MLB free agency: Ranking all 30 teams by the amount of production they stand to lose this winter

Mostly we tend to frame free-agent comings and goings in terms of additions. Our focus is understandably on the team that signs a given free agent and not as much on the team that's bidding adieu to him and his outputs. On some level, that makes perfect sense -- the only thing we think about more than the past is the future. 

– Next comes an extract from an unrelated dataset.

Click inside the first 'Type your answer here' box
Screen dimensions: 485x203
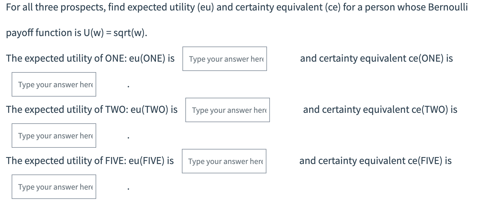coord(224,58)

On these electronic pages we'll be devoting plenty of words and time to incoming free agents, but before the ink starts flying let's make time for the outgoing side of things. Specifically, we query: How much on-field value from 2019 does each team stand to lose in free agency?

To do this, we're going to lean on Wins Above Replacement (WAR). WAR is an all-encompassing stat that attempts to measure a position player's or pitcher's total value. For position players, this means hitting, base-running and fielding are taken into account. It's measured in theoretical "wins" over and above what a readily available stop-gap player -- e.g., the bench player or the waiver claim -- is likely to provide. While WAR has its weaknesses and is something of a blunt instrument, it's the best publicly available catch-all metric around. It's also useful for purposes such as these. 

Below you'll find each MLB team ranked by how much total WAR it stands to lose on the free agent market -- i.e., by the sum of their free agents' individual WARs. Obviously, some of these losses will be mitigated or even improved upon by other signings or promotions, but as we head into the heart of the offseason you can consider these the roster debits that will need to be addressed in some manner. 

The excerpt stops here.